What happened

Shares of cruise line operator Carnival Corporation (CCL 1.49%) (CUK 1.34%) fell 2.6% on Monday, which may not seem like very much. However, the S&P 500 was up roughly 2.6% today, meaning Carnival underperformed by a significant margin. And it underperformed because the stock received bearish comments from Wall Street this morning.

So what

According to The Fly, analysts Brandt Montour, Benjamin Chaiken, and Christopher Stathoulopoulos -- of Barclays, Credit Suisse, and Susquehanna, respectively -- all lowered their price targets for Carnival this morning. Montour's price target is down 29% to $10 per share. Chaiken's is down 24% to $22 per share. And Stathoulopoulos' is down 33% to $8 per share.

Interestingly enough, all three price targets are higher than where Carnival stock traded as of the market's close on Monday, suggesting 17% upside to more than 200% upside. And indeed, counter to what you'd expect from today's underperformance, two of these three analysts still believe Carnival is a stock worth buying right now.

Now what

Today's price targets from analysts are simply delayed reactions to when Carnival reported financial results for the third quarter of 2022 on Sept. 30 -- many analysts gave their thoughts that day, whereas this trio took the weekend to process the news.

However, one of the reasons some remain bullish on Carnival stock comes from its Q3 report. While Q3 results are still challenged, management noted that bookings for future cruises are surging past its pre-pandemic results of 2019. For context, the company recently relaxed its policies for controlling the spread of the coronavirus on its cruises. And it seems that people are more eager to sail under those relaxed conditions.

Carnival does still a have a long way to go to undo the damage the pandemic did to its business. But the strong bookings do point toward light at the end of the tunnel.

_CHECK YOUR UNDERSTANDING_
**A)** In the article on Carnival's stock drop, what new price target did the Barclays analyst set for Carnival?
**B)** According to the article on Carnival's stock drop, why do some analysts remain bullish on the stock?
**C)** Echo the article on Carnival's stock drop from "Carnival does still" up to and including "of the tunnel.".

_PROVIDED DATA_
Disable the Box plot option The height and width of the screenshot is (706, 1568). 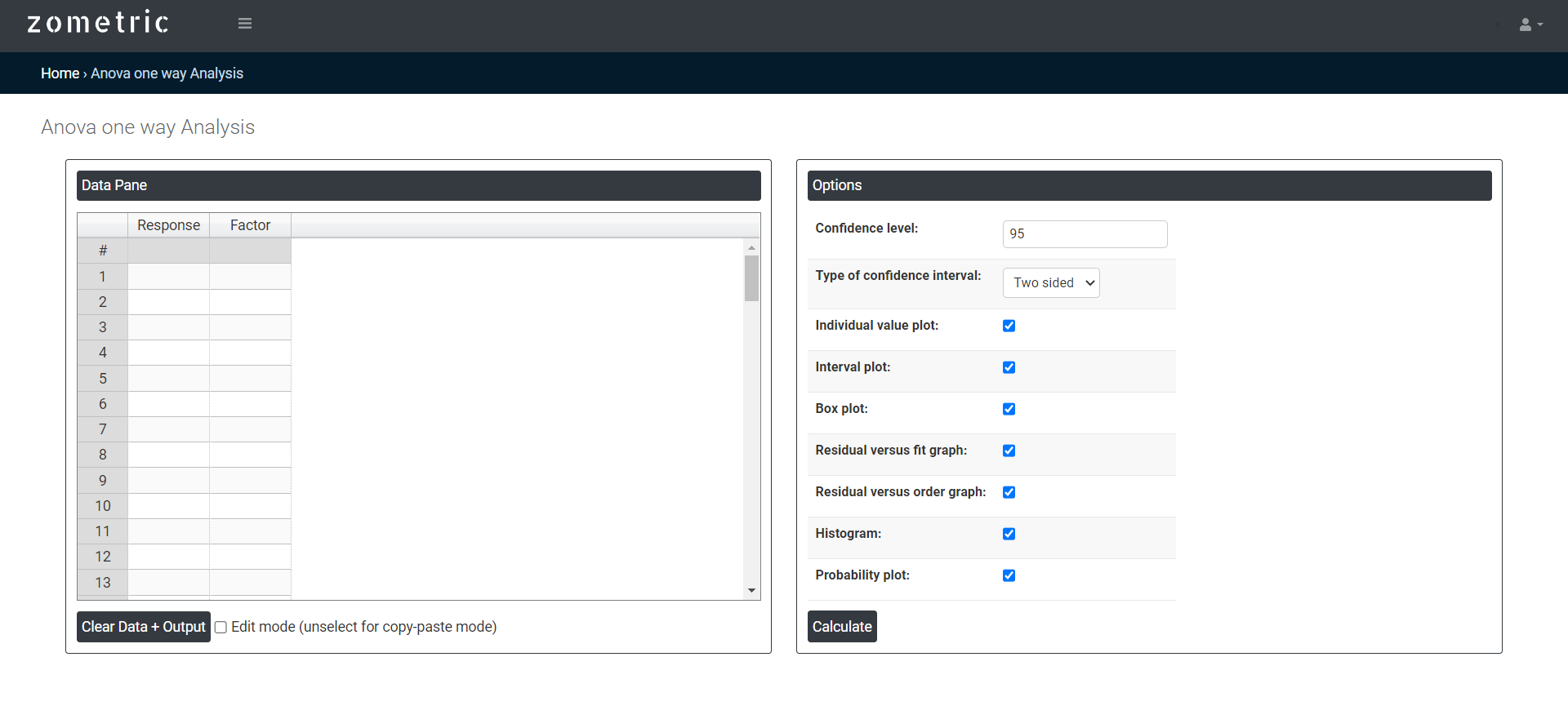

_WRITTEN ANSWERS_
**A)** $10 per share, down 29%.

**B)** Carnival's third-quarter report showed that results were still challenged, but bookings for future cruises were surging past the company's pre-pandemic 2019 results. The company had recently relaxed its coronavirus policies on its cruises, and people seem more eager to sail under those conditions.

**C)**
Carnival does still a have a long way to go to undo the damage the pandemic did to its business. But the strong bookings do point toward light at the end of the tunnel.